4.7. Comparison with State-of-the-Art Methods
The proposed DLBCNet is compared to other state-of-the-art methods on the same public dataset, including CNN-AdaboostM1 [
18] and the Xception-LSTM [
20]. The comparison results of the proposed DLBCNet with other state-of-the-art methods are provided in
Table 10.
Our model can yield the best average accuracy, average sensitivity, average precision, and average f1-score compared with other state-of-the-art methods. The Xception-LSTM achieved the best average specificity of 98.43%, which is 4.7% higher than our model. The comparison results suggest that the proposed DLBCNet is an accurate model for classifying blood cells.
5. Conclusions
The paper put forward a novel network for the classification of blood cells, which is called DLBCNet.

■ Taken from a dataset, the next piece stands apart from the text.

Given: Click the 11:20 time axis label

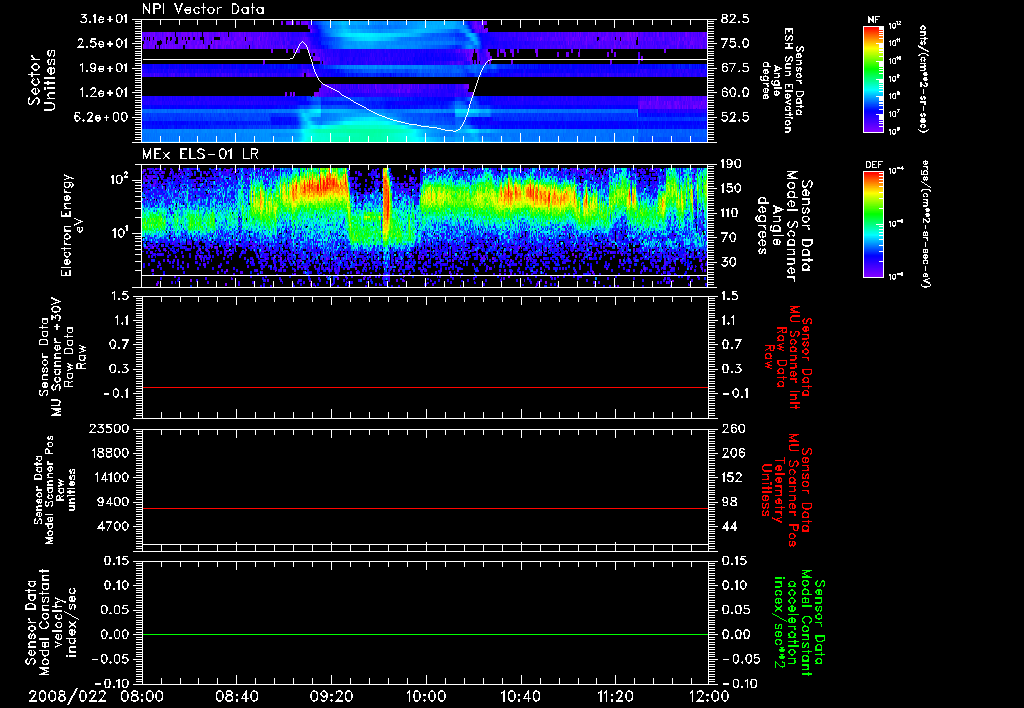Looking at the screenshot, I should coord(615,696).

We propose a new specifical model for blood cells (BCGAN) to generate synthetic images. The ResNet50 pre-trained on the ImageNet dataset is implemented as the backbone model, which is modified and fine-tuned based on blood cells. The modified ResNet50 is applied as the feature extractor. The extracted features are fed to the proposed ETRN, which combines three RNNs to improve the multi-classification performance of blood cells. The average accuracy, average sensitivity, average precision, average specificity, and average-f1-score of the proposed model are 95.05%, 93.25%, 97.75%, 93.72%, and 95.38%, accordingly.
In future research, we shall apply the proposed model to other public blood cell datasets to prove its generality. Additionally, other recent technology will be implemented in future research, such as MOCO, CLIP, and so on. Moreover, we will try to segment blood cell images.